• [Défis]
- A) D'après le texte de la page, à quelle date l'AMPTP a-t-elle publié son document de quatre pages ?
- B) Selon le texte de la page, pourquoi l'AMPTP juge-t-elle impossible d'imposer aux writers rooms des tailles ou des durées de vie minimums ? Répondez en une à trois phrases.
- C) Recopiez à l'identique le passage du texte de la page qui commence par « Les négociations ont » et se termine par « artificielle de l’autre. ».

━━━ Texte de la page

Mais les séries et mini-séries des streamers répondent à une logique totalement différente, aucun pilote n’étant produit, et l’écriture pouvant être menée indépendamment. Il n’y a plus de calendrier typique. Leurs saisons comporte (moitié) moins d’épisodes, les scénaristes sont donc engagé pour moins de temps et touchent donc aussi moins, or, la complexité de ces séries les rend plus longues à écrire, et le temps réellement passé est au final le même que sur une série network estime la WGA.

La Guilde cherchait donc à obtenir que les studios s’engagent sur une durée de contrat et un nombre de scénaristes minimums par série, et à s’assurer qu’une partie d’entre eux soient présents sur toute la durée de la production. Qu’il soit notamment prévu qu’ils puissent venir sur le plateau (devenu moins automatique), ne serait-ce que dans un soucis de formation des nouvelles générations.

Discrète dans un premier temps, l’AMPTP a ensuite répondu en publiant le jeudi 4 mai un document de quatre pages (envoyé à certains journaux mais non disponibles sur son site), répondant point par point. Elle argue qu’il n’est pas possible d’allouer aux writers rooms des tailles ou des durées de vie minimums, car cela obligerait à mobiliser des équipes à des moments où elles ne sont pas forcément nécessaires.  Doter les ateliers d’écritures d’un nombre minimum de scénaristes serait par ailleurs incompatible avec la nature même du processus créatif, estime-t-elle encore, ainsi que tout ce qui tendrait à aller vers une formule unique, chaque projet étant différent, tandis certains auteurs aiment travailler avec de petites équipes, illustre t-elle.

Droits secondaires impactés

Les négociations ont également échoué sur deux autres points essentiels, les avantages sociaux (compensation) et droits secondaires (residuals) des auteurs d’une part, l’intelligence artificielle de l’autre.

L’exploitation des programmes, elle aussi, a changé du fait du modèle de ces plateformes de streaming globales. Sur une plateforme à la demande, il n’y a pas de rediffusion, et les séries ne sont souvent plus non plus vendues à l’international, ce sur quoi les auteurs étaient intéressés. La Guild souhaite que les auteurs soient associés au succès de leurs oeuvres en touchant des droits selon l’audience du programme, mais ce qui obligerait les streamers à davantage de transparence. Aucun n’accord n’ été trouvé sur ce point.

━━━━━━
━━━ Contenu des données

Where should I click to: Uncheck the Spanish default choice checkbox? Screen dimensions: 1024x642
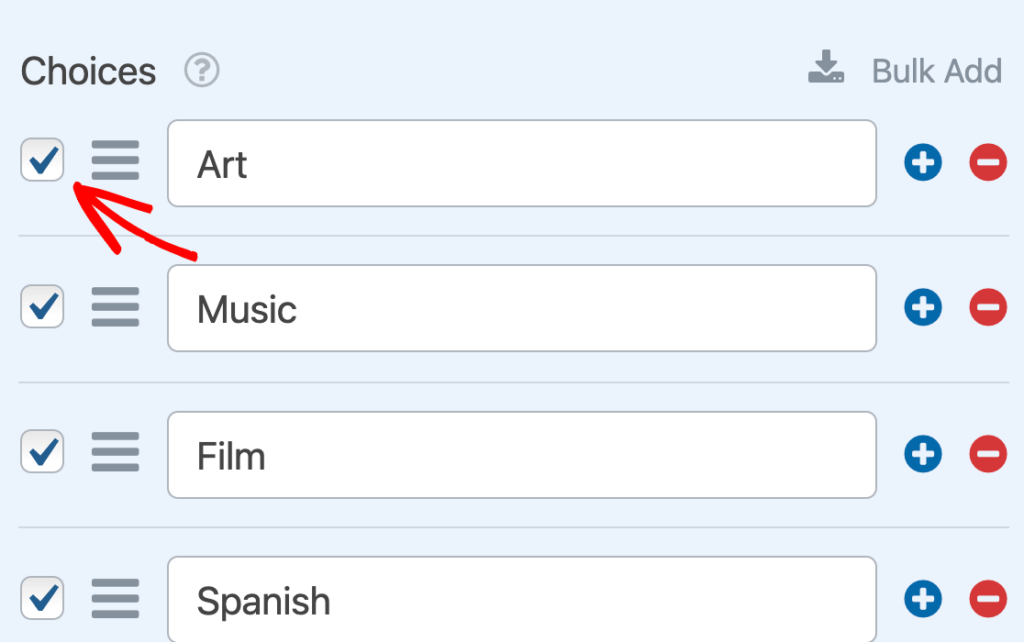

━━━━━━

• [Réponses]
- A) L'AMPTP l'a publié le jeudi 4 mai.

- B) L'AMPTP estime qu'une telle obligation forcerait à mobiliser des équipes à des moments où elles ne sont pas forcément nécessaires. Elle ajoute qu'un nombre minimum de scénaristes serait incompatible avec la nature même du processus créatif, puisque chaque projet est différent.

- C)
Les négociations ont également échoué sur deux autres points essentiels, les avantages sociaux (compensation) et droits secondaires (residuals) des auteurs d’une part, l’intelligence artificielle de l’autre.